L'essentiel des questions posées au Secrétaire général par les membres de l'Assemblée parlementaire a porté sur la situation budgétaire du Conseil de l'Europe, ainsi que sur le plan de contingence préparé sous son égide, le devenir de l'appartenance de la Russie à l'Organisation, les résultats des élections municipales en Turquie, de même que sa propre succession d'ici l'automne 2019.
Au cours de cette séance, M. Jacques Le Nay (Morbihan - Union Centriste), après avoir rappelé qu'en 2015, le Conseil de l'Europe avait créé la Plateforme pour renforcer la protection du journalisme et la sécurité des journalistes, a demandé à M. Thorbjørn Jagland de dresser un bilan de cette initiative. Il a souhaité savoir, à cette occasion, s'il jugeait la coopération entre les États membres au sein du dispositif globalement satisfaisante.

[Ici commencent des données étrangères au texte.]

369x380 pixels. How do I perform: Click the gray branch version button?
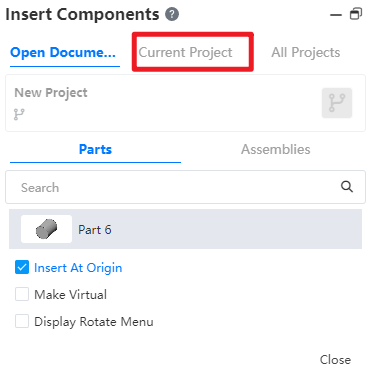(x=337, y=103)
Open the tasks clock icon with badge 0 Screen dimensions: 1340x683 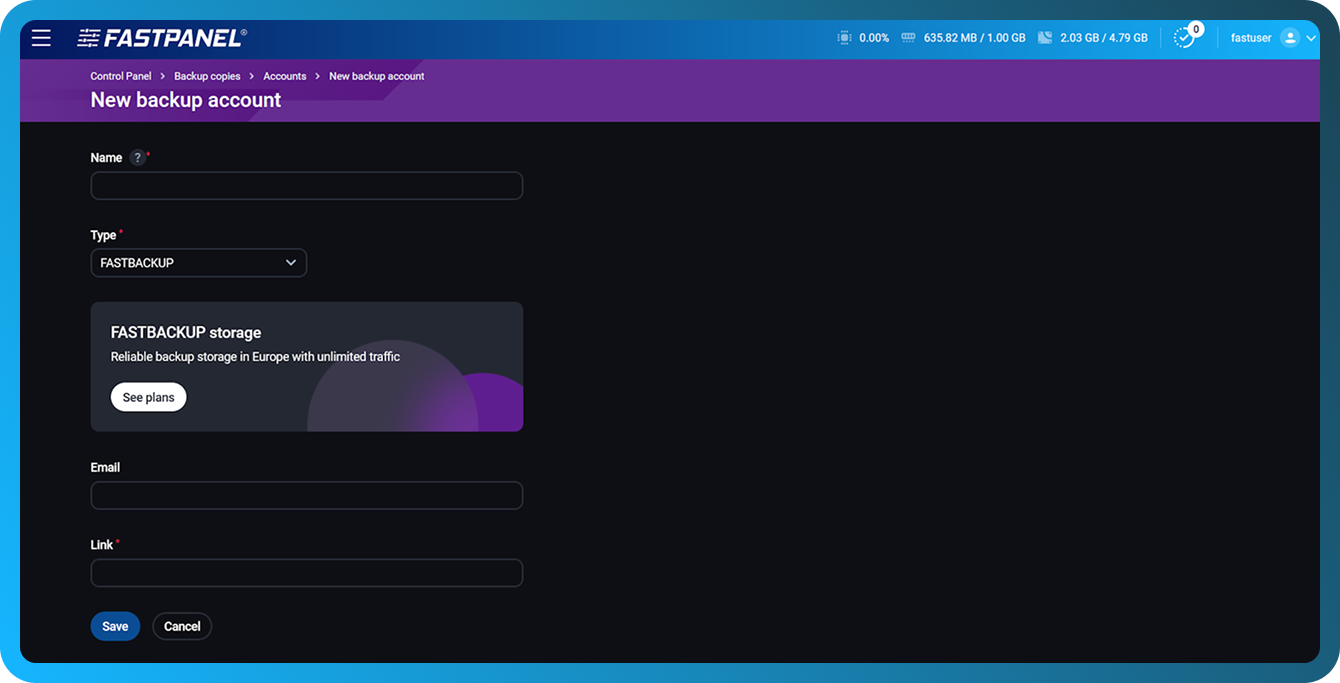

Le Secrétaire général du Conseil de l'Europe a répondu sur ce point que douze des organisations de journalistes parmi les plus prestigieuses en Europe sont partenaires de ce dispositif. Il a indiqué qu'elles étaient satisfaites de la mise en place de la Plateforme, jugeant lui-même que le dispositif fonctionnait plutôt bien. Admettant quelques difficultés de la part de certains États membres, il a estimé que la coopération était dans l'ensemble assez bonne, ce qui avait permis de résoudre un certain nombre de problèmes de façon convenable.
Après avoir constaté que, dès le début de la campagne électorale des prochaines élections européennes, les propos haineux et agressifs et les influences étrangères avaient commencé à essaimer sur les réseaux sociaux, M. Jacques Maire (Hauts-de-Seine - La République en Marche) a demandé s'il ne serait pas utile que le Conseil de l'Europe s'intéresse aussi au déroulement de ce scrutin à l'avenir, comme il le fait pour les élections nationales et les référendums.
Le Secrétaire général du Conseil de l'Europe s'est borné à indiquer que, pour ce qui est des prochaines élections au Parlement européen, l'Assemblée parlementaire n'avait pas été invitée à les suivre en tant qu'observateur.